The Ghana Pentecostal and Charismatic Council (GPCC) has said it is time for the government to consider closing down the various “witch” camps in the country.
The Council also called for the reintegration of the inmates of those camps mostly found in the Northern Region of the country, into society through their families.
The call by GPCC comes days after a 90-year-old woman, Akua Denteh, was lynched following an accusation of witchcraft levelled against her by a seer, who had been invited by the villagers to help them drive away their misfortunes.
Scores of the locals watched aloof as two women flogged and bludgeoned the helpless grandmother despite her pleas of innocence.
Ghanaians have condemned the cruel act.
On Monday, 27 July 2020, President Nana Akufo-Addo said the lynching incident has “disfigured the face of our nation.”
Mr Akufo-Addo said he hopes “the quick response of the police will lead to the rapid administration of justice in this unfortunate matter”.
In a statement issued by the Council and signed by its General Secretary, Rev Emmanuel Teimah Barrigah, the GPCC added its “voice to those of other well-meaning Ghanaians in calling for serious investigations and arrest of all those involved in this heinous crime, which can best be described as very cruel and barbaric.”
The Council emphasised: “We must, at all cost, seek justice for this 90-year-old woman and all those who have suffered such atrocities in the past.”
According to the Council, “it is heart-breaking to note that in this modern day and age, our society seems to be drifting into an era of lawlessness where some people can take the law into their own hands”.

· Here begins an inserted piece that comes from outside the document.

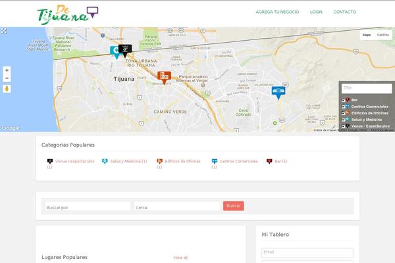Zoom out on the map
The height and width of the screenshot is (263, 395).
(x=7, y=77)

“There is an urgent need to inject some discipline and sanity into our everyday behaviour as a society.
“We must intensify our education of the public on what their rights as citizens are and what they can do or not do so as to make the society a safe and secure place to live in”, it added.

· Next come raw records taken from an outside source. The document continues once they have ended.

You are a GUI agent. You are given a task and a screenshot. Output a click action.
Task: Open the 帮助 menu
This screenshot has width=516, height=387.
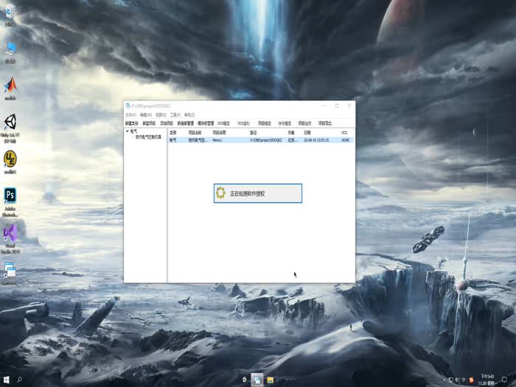pos(189,115)
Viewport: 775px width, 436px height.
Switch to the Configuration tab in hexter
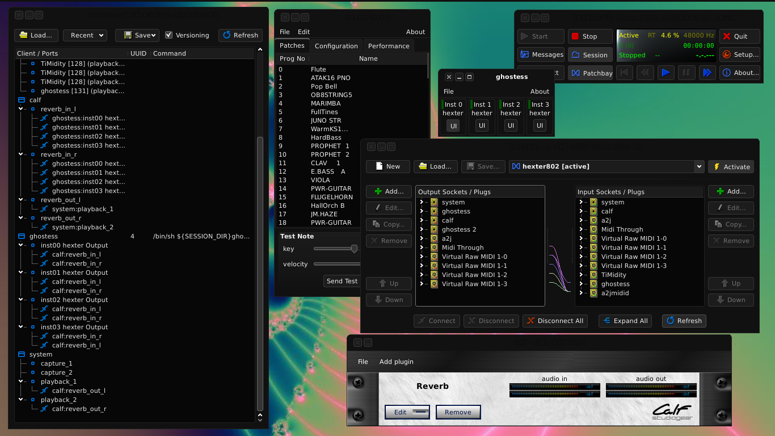click(x=336, y=45)
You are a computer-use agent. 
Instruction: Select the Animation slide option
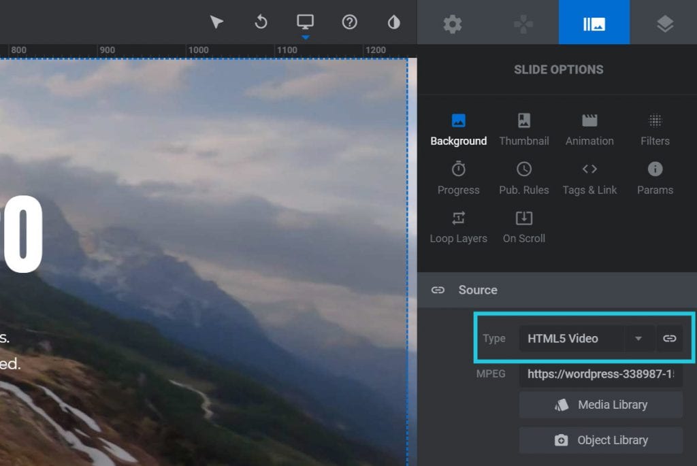(589, 129)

The Council further indicated: “There is also the need to consider whether it is not time to close down “witch” camps which are predominantly found in the Northern Regions and find ways and means of reintegrating inmates of such camps, who are mostly elderly women and sometimes their children and grandchildren, into the society.
The GPCC added that the lessons of such gruesome murders must be used “to right the wrongs in our society. The elderly, weak and vulnerable must be targeted for the care and protection of our society.”